Dear 2021

I was excited to be back in Colombo, even though it was just a two-year contract. Time and money hadn’t allowed me to return to the city of my youth and time flew by real fast. It had already been 3 years since my graduation and the day I moved back home. And now I was back. I was excited, nervous and everything in between.

After church service was over on my first Sabbath back, I went around, greeting the people who had become my family while I studied here. I saw a number of new faces, it was nice meeting new people, especially within the church. Aunt Emma, the Pastor’s wife, came out of nowhere and gave me a mighty warm hug that made tears sting my eyes. We stood there, catching up on the things we hadn’t talked about during our email correspondences. It was then that I noticed a pair of piercing eyes that held my gaze.

My heart was thrown into turmoil. It was R. I hadn’t seen him since 2017. Then I remembered how I had sober-drunk dialed him 3 weeks before I left in 2018, confessing how I had liked him for 2 years. Poor guy was flustered, didn’t even know what to say. At that point, I was focusing more on making sure I was breathing, and less on what Aunt Emma was saying about her radiant grandchildren. When I looked up again, he was walking towards me. I took two steps back, only to be cradled by the cold wall. I told Aunt Emma I needed to use the restroom a bit, and all but ran into the ladies room.

I walked into a stall and closed the door. I couldn’t believe this was happening. Yes, I had thought of him from time to time. Yes, I had wondered if he had met a good woman and gotten married. And yes, I wondered if he had forgotten about me. I heard a sweet voice calling my name. I opened the door and it was Mitali. Mitali was a cute 5 year old when I left and she had grown into a beautiful 8 year old girl, with brown bouncy curls. She just threw herself into my body and hugged me. I held her and asked how she had been. She replied all my questions with her body still aligned to mine. My heart swelled. Then she said she was going upstairs, to Gretzen Hall where everyone was having lunch, but I couldn’t come with her cause someone wanted to see me.

Unsuspecting me walked out of the ladies room with her, hand in hand, when I saw who the someone was. She smiled up at me and told me to come up as soon as we were done talking. All I could do was nod. No words at my disposal. We walked towards each other, briefly hugged then exchanged slightly awkward pleasantries.

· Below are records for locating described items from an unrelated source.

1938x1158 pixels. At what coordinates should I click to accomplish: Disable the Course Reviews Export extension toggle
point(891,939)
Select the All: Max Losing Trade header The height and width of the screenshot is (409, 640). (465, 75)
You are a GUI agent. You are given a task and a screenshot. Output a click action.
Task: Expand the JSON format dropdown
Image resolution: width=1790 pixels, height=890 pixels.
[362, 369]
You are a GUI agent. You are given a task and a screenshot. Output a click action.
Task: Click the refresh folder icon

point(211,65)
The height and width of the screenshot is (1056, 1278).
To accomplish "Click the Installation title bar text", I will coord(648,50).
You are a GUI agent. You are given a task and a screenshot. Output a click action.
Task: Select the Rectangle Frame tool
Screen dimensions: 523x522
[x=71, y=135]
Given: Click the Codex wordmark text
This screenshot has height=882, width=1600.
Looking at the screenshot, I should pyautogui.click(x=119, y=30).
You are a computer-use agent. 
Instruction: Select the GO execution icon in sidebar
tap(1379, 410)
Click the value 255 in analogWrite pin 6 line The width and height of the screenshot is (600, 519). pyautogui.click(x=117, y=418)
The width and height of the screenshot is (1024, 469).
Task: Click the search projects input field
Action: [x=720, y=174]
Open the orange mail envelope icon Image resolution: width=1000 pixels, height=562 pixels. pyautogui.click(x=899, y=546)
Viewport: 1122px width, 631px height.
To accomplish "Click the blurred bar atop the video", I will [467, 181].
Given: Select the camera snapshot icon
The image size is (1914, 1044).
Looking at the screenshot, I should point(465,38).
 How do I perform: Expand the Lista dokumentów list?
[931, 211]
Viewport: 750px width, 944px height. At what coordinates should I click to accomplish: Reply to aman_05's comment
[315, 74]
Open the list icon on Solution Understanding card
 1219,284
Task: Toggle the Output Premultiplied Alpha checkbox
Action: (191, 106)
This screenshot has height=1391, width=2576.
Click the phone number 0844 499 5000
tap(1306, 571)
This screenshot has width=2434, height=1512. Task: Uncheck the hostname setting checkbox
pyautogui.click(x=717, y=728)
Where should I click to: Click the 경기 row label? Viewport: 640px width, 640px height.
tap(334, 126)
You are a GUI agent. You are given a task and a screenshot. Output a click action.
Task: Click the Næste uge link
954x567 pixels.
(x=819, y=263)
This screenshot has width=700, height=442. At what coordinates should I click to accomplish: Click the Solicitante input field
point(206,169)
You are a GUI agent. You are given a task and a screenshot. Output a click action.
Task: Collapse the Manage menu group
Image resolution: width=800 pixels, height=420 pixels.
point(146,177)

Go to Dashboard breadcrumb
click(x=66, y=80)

R: So, how long are you here for?
C: It’s a two year contract.
R: So just two years?
C: Yeah, and if everything goes well, it will be extended.
R: You came alone? No spouse?
C: Yeah, not married. Are you?
R: Married? No. No spouse.
{I nodded my head, trying to think of something to say that will change the subject…}
R: No long term boyfriend waiting at home?
C: No…no, long term boyfriend… actually, no boyfriend… Girlfriend?
R: No. Waiting.
C: Waiting?
R: I was waiting for someone who never said they’d be back…
C: Faith?? 
R: Or foolishness, I am not too sure myself.
{He chuckled and looked at his hands.}
C: Well, she is one lucky woman, I’ll say!
R: Will you marry me?
C: WHAT???
R:
I mean, after dating and all. Then will you marry me? 
C: You just told me you were waiting for…
R: For you… That night you called 3 years ago, I couldn’t tell you how I felt cause I taken aback, but mostly because I didn’t have my life together enough to tell you I liked you.
C: YOU liked me??
R: Yeah, I did, actually. But I’d always figured you had someone to go back home to. I never thought you saw me…
C: I never thought you saw me either!
{They both chuckled}
C: You never said anything that night though. Why?
R: I was shocked, actually, and thought just how much braver you were compared to me… Then I couldn’t say anything because you’d said you were leaving. What could I have said when I was still trying to sort my life out, living with my parents… I couldn’t ask you to stay for me, with me.
C: … fair enough
R: But you’re here now… It feels like a chance, a do over… Just one date, that will maybe lead to another hundred dates and maybe, I hope… a wedding date?
C: Okay, a date… then maybe a hundred more…
R: Really? What are you doing tomorrow? {He said, enthusiastically}
C: {Chuckling} Tomorrow?
R: The sooner the first date, the sooner the 100 dates will be right?
C: {Chuckling again} Eager beaver

The alarm went off. I was startled awake. I could hear the soft tapping of the rain. Ah, the weather was perfect for my mood today. The bluest shade of blue. I got out of bed, turned on music and ironically, it was Roy Kim’s You Don’t Love Me.